Verzoeker heeft tegen het primaire besluit bezwaar gemaakt. Hij heeft de voorzieningenrechter voorts verzocht om een voorlopige voorziening te treffen.
Het onderzoek ter zitting heeft plaatsgevonden op 3 augustus 2012. Verzoeker is verschenen, bijgestaan door mr. J. Singh als zijn gemachtigde. Verweerder heeft zich laten vertegenwoordigen door zijn gemachtigde.
Na afloop van de zitting heeft de voorzieningenrechter onmiddellijk uitspraak gedaan.
Beslissing
De voorzieningenrechter wijst het verzoek om voorlopige voorziening af.
Overwegingen
1. De voorzieningenrechter geeft hiervoor de volgende motivering.
2. In het geval van verzoeker is sprake van hoofdverblijf bij de moeder van zijn kind. Er is nog geen begin van aannemelijkheid dat in dit geval geen sprake zou zijn van wederzijdse zorg.
3. Bij deze stand van zaken mag verweerder ervan uitgaan dat er sprake is van wederzijdse zorg en dus ook van een gezamenlijke huishouding.
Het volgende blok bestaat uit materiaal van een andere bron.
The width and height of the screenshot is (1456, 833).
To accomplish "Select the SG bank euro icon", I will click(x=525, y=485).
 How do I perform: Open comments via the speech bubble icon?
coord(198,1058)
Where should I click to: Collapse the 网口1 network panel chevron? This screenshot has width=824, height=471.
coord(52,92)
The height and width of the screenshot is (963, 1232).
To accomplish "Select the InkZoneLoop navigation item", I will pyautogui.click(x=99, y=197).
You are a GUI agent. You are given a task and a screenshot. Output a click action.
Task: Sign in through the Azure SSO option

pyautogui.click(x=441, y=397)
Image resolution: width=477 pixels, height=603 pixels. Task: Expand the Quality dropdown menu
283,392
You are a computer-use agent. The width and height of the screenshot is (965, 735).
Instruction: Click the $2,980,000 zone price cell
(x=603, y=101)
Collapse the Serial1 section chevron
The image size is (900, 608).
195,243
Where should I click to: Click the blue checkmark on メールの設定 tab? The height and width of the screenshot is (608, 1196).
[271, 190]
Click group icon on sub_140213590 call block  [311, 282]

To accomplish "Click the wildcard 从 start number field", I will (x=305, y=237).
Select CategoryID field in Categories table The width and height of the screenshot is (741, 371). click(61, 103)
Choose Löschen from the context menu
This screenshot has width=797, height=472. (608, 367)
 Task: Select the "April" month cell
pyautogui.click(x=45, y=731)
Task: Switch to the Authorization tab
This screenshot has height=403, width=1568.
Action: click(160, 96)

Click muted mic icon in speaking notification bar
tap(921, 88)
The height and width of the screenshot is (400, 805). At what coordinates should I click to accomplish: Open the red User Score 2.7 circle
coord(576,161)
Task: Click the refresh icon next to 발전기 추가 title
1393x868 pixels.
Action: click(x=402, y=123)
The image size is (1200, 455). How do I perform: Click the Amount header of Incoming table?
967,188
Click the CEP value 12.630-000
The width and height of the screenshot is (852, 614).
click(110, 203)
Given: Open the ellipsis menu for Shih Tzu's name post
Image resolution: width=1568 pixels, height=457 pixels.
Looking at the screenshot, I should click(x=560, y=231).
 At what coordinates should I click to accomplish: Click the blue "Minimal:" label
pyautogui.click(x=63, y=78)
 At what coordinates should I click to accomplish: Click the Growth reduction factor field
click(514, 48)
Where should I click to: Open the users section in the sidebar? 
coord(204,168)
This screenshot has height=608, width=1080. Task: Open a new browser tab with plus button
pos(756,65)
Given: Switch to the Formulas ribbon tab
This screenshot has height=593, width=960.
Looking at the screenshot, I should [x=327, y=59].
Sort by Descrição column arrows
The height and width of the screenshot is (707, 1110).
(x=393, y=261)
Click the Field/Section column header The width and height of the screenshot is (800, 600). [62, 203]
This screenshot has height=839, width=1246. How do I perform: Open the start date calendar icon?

Hierdoor is er geen plaats voor een Wwb-uitkering ten behoeve van verzoeker naar de norm van een alleenstaande.
4. Gelet hierop wijst de voorzieningenrechter het verzoek om voorlopige voorziening af.
Deze uitspraak is gedaan door mr. A.C. Terwiel - Kuneman, voorzieningenrechter, in aanwezigheid van P.M. van der Pol, griffier. De beslissing is in het openbaar uitgesproken op 3 augustus 2012.
griffier voorzieningenrechter
Afschrift verzonden aan partijen op:
Rechtsmiddel
Tegen deze uitspraak staat geen rechtsmiddel open.